===== INFORMATION =====

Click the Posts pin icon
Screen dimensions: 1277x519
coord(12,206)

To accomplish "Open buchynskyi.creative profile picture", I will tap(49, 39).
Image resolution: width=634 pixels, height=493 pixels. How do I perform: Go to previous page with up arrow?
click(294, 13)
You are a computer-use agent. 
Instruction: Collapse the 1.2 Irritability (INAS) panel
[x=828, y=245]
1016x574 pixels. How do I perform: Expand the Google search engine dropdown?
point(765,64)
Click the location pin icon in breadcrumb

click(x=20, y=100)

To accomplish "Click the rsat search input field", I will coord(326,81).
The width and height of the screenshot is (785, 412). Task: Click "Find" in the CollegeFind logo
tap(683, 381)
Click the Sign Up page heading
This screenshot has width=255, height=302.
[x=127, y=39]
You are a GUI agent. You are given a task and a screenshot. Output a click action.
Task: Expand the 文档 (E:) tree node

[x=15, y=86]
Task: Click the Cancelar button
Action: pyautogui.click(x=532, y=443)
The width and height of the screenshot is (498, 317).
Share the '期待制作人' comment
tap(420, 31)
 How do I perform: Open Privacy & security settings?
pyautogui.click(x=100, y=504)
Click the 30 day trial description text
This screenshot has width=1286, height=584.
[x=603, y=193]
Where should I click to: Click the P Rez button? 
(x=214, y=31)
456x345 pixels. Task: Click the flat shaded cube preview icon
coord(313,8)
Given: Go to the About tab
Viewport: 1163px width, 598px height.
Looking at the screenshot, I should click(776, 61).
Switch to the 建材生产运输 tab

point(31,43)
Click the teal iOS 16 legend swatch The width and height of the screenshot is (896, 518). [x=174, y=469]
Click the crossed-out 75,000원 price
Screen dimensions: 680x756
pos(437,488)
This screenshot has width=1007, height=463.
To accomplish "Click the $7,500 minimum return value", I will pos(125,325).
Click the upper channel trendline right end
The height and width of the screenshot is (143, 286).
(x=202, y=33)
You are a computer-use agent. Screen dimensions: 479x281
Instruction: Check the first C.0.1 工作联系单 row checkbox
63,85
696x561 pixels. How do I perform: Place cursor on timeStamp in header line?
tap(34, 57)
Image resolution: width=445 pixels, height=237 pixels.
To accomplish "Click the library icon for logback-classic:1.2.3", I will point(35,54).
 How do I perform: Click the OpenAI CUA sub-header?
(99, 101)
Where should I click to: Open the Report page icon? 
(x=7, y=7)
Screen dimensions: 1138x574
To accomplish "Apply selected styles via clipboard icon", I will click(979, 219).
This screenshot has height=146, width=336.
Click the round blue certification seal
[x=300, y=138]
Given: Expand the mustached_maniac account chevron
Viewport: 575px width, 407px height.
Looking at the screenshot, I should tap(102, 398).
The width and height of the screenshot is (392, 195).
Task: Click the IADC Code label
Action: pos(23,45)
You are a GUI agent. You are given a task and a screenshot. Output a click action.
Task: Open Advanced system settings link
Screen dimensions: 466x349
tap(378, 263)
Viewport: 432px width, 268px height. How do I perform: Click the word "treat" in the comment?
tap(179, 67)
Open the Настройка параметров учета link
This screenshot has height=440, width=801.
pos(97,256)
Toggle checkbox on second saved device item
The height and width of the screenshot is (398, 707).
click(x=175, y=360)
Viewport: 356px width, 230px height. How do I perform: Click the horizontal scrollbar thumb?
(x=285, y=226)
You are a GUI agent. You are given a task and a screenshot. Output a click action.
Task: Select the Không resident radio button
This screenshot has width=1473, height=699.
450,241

=====

Go through the entries above and restate each one exactly.

EXERCISE ANSWER:
Click the Posts pin icon
Screen dimensions: 1277x519
coord(12,206)

To accomplish "Open buchynskyi.creative profile picture", I will tap(49, 39).
Image resolution: width=634 pixels, height=493 pixels. How do I perform: Go to previous page with up arrow?
click(294, 13)
You are a computer-use agent. 
Instruction: Collapse the 1.2 Irritability (INAS) panel
[x=828, y=245]
1016x574 pixels. How do I perform: Expand the Google search engine dropdown?
point(765,64)
Click the location pin icon in breadcrumb

click(x=20, y=100)

To accomplish "Click the rsat search input field", I will coord(326,81).
The width and height of the screenshot is (785, 412). Task: Click "Find" in the CollegeFind logo
tap(683, 381)
Click the Sign Up page heading
This screenshot has width=255, height=302.
[x=127, y=39]
You are a GUI agent. You are given a task and a screenshot. Output a click action.
Task: Expand the 文档 (E:) tree node

[x=15, y=86]
Task: Click the Cancelar button
Action: pyautogui.click(x=532, y=443)
The width and height of the screenshot is (498, 317).
Share the '期待制作人' comment
tap(420, 31)
 How do I perform: Open Privacy & security settings?
pyautogui.click(x=100, y=504)
Click the 30 day trial description text
This screenshot has width=1286, height=584.
[x=603, y=193]
Where should I click to: Click the P Rez button? 
(x=214, y=31)
456x345 pixels. Task: Click the flat shaded cube preview icon
coord(313,8)
Given: Go to the About tab
Viewport: 1163px width, 598px height.
Looking at the screenshot, I should click(776, 61).
Switch to the 建材生产运输 tab

point(31,43)
Click the teal iOS 16 legend swatch The width and height of the screenshot is (896, 518). [x=174, y=469]
Click the crossed-out 75,000원 price
Screen dimensions: 680x756
pos(437,488)
This screenshot has width=1007, height=463.
To accomplish "Click the $7,500 minimum return value", I will pos(125,325).
Click the upper channel trendline right end
The height and width of the screenshot is (143, 286).
(x=202, y=33)
You are a computer-use agent. Screen dimensions: 479x281
Instruction: Check the first C.0.1 工作联系单 row checkbox
63,85
696x561 pixels. How do I perform: Place cursor on timeStamp in header line?
tap(34, 57)
Image resolution: width=445 pixels, height=237 pixels.
To accomplish "Click the library icon for logback-classic:1.2.3", I will point(35,54).
 How do I perform: Click the OpenAI CUA sub-header?
(99, 101)
Where should I click to: Open the Report page icon? 
(x=7, y=7)
Screen dimensions: 1138x574
To accomplish "Apply selected styles via clipboard icon", I will click(979, 219).
This screenshot has height=146, width=336.
Click the round blue certification seal
[x=300, y=138]
Given: Expand the mustached_maniac account chevron
Viewport: 575px width, 407px height.
Looking at the screenshot, I should tap(102, 398).
The width and height of the screenshot is (392, 195).
Task: Click the IADC Code label
Action: pos(23,45)
You are a GUI agent. You are given a task and a screenshot. Output a click action.
Task: Open Advanced system settings link
Screen dimensions: 466x349
tap(378, 263)
Viewport: 432px width, 268px height. How do I perform: Click the word "treat" in the comment?
tap(179, 67)
Open the Настройка параметров учета link
This screenshot has height=440, width=801.
pos(97,256)
Toggle checkbox on second saved device item
The height and width of the screenshot is (398, 707).
click(x=175, y=360)
Viewport: 356px width, 230px height. How do I perform: Click the horizontal scrollbar thumb?
(x=285, y=226)
You are a GUI agent. You are given a task and a screenshot. Output a click action.
Task: Select the Không resident radio button
This screenshot has width=1473, height=699.
450,241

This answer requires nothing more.